How the Premier League is blocking Kodi football livestreams

Thursday, 6 April, 2017

The Premier League has successfully obtained an injunction against pirate streams of live football matches and is working with ISPs to block them at source.

The new ruling will enable the Premier League to work with the likes of BT, Sky, Plusnet, EE and TalkTalk to block illegal streams to IPTV sets and Kodi boxes.

Kodi is a popular, free-to-use media centre software. It allows users to play and view most streaming media, such as videos, music and podcasts as well as all common digital media files.

Recently Amazon made the decision to remove Kodi from its app store claiming it facilitated piracy.

More: Court case shows streaming with Kodi ‘not illegal’

In its injunction the Premier League argued that the growth of set-top boxes, media players and mobile device apps meant the traditional means of blocking websites was no longer effective.
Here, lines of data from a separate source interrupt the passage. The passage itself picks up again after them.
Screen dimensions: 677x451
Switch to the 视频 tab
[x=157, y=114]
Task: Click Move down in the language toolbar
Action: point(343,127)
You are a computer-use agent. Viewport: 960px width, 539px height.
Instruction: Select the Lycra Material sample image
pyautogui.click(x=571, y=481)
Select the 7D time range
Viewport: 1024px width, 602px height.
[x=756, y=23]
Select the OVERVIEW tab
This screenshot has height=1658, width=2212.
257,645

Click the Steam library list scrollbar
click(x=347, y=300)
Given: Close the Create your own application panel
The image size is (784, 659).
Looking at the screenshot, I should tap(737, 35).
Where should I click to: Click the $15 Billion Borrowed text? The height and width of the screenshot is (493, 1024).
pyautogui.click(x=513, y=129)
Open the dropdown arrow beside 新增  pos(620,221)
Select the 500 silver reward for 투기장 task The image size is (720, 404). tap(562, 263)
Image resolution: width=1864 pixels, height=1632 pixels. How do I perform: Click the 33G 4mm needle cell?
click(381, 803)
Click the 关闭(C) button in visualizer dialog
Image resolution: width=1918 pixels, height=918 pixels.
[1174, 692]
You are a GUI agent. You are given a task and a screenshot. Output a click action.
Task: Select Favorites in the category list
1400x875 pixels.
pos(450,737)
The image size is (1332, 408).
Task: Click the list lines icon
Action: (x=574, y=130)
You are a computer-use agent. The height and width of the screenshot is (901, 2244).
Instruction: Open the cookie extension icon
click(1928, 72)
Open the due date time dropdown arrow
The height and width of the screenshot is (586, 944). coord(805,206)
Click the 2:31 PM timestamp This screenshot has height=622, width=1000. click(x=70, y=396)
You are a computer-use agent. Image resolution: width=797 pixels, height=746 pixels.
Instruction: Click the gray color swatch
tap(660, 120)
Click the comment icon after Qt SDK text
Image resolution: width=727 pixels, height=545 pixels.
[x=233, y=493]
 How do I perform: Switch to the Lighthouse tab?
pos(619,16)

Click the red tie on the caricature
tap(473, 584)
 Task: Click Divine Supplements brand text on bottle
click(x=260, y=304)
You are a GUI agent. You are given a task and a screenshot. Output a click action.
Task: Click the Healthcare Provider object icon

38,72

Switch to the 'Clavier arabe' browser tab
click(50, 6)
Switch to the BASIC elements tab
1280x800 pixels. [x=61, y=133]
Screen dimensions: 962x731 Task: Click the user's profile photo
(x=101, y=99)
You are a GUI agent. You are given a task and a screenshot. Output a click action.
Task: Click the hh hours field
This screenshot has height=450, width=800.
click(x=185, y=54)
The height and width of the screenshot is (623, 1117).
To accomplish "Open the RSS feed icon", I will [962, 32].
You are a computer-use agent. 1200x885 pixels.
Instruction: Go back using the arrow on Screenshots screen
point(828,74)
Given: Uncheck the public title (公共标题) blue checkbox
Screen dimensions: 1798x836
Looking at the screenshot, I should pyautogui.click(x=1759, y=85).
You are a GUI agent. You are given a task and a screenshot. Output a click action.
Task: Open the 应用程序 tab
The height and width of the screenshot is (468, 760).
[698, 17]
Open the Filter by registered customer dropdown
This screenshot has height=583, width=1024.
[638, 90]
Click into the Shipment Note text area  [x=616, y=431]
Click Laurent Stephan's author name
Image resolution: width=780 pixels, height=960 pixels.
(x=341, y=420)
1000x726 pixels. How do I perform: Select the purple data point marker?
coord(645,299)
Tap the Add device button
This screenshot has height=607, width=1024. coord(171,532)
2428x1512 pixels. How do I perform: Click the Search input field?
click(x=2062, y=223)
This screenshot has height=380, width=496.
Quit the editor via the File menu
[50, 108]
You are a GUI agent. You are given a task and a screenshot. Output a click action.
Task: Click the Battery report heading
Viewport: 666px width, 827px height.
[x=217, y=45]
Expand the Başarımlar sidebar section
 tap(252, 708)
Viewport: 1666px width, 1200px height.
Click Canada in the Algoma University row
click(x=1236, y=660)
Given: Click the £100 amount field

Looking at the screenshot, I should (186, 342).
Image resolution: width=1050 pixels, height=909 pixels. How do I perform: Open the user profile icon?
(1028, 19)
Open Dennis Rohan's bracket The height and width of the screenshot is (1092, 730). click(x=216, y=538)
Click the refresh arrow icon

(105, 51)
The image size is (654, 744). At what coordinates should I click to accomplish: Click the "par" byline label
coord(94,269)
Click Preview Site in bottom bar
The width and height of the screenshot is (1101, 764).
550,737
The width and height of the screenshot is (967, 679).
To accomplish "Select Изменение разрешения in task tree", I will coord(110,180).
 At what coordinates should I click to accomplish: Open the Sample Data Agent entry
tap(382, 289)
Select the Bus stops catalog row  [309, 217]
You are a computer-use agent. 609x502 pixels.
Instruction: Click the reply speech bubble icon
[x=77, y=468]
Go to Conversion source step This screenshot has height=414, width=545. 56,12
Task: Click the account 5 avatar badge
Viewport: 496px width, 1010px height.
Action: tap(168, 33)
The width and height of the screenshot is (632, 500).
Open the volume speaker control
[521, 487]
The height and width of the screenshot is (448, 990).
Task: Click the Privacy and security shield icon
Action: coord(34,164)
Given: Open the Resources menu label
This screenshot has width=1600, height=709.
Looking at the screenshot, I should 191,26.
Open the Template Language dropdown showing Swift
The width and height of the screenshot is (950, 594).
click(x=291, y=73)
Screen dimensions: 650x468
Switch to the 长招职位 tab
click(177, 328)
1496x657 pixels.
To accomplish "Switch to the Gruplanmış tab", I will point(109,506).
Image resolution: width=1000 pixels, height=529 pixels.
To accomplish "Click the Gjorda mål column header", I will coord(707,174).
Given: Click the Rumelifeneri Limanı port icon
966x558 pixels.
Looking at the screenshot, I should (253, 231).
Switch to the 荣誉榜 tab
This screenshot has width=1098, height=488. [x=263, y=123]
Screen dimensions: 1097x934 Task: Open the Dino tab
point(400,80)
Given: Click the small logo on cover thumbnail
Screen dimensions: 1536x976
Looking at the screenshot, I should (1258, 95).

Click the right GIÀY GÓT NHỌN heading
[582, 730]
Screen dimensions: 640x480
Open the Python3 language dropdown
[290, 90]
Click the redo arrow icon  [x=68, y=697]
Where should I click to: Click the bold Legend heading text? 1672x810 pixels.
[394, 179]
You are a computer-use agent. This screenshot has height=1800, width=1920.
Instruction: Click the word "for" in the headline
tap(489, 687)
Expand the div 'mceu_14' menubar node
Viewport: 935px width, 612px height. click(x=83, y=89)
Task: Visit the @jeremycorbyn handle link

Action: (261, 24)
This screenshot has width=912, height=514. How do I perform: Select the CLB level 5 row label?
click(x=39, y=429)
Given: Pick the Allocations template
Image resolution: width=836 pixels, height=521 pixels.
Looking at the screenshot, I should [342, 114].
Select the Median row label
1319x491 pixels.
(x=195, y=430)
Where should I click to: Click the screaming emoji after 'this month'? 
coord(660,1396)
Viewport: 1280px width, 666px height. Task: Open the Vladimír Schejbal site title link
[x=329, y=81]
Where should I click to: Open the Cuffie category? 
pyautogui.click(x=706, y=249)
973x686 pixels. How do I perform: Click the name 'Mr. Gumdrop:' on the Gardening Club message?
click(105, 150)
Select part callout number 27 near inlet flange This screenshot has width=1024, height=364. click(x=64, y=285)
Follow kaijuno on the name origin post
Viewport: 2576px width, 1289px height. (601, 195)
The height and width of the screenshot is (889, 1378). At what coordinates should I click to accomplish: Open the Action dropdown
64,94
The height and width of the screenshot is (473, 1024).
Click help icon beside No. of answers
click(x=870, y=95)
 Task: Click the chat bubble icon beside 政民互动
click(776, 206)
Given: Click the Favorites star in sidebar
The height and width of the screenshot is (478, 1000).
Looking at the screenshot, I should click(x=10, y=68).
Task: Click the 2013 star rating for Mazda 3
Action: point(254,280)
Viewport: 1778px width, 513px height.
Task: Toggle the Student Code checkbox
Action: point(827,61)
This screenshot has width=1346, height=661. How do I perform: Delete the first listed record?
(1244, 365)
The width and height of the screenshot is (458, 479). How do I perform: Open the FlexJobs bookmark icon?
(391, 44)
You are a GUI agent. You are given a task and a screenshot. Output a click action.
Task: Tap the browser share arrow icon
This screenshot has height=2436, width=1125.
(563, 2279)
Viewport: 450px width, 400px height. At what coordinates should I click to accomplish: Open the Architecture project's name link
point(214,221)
How the Premier League is blocking Kodi football livestreams 2

These developments they said, have made it easier for football fans to access a large number of illegal high-quality streams. What’s more, many fans now believed it was lawful to access such unauthorised streams.

No-one in the UK has yet been arrested or charged with a crime for watching streamed content through a ‘fully-loaded’ or ‘pre-loaded’ Kodi box.

In a statement the Premier League said: “The Order was granted under Section 97a of the Copyright, Designs and Patents Act, and further demonstrates our intellectual property rights are protected by the law.

“This will enable us to target the suppliers of illegal streams to IPTV boxes and the internet in a proportionate and precise manner.”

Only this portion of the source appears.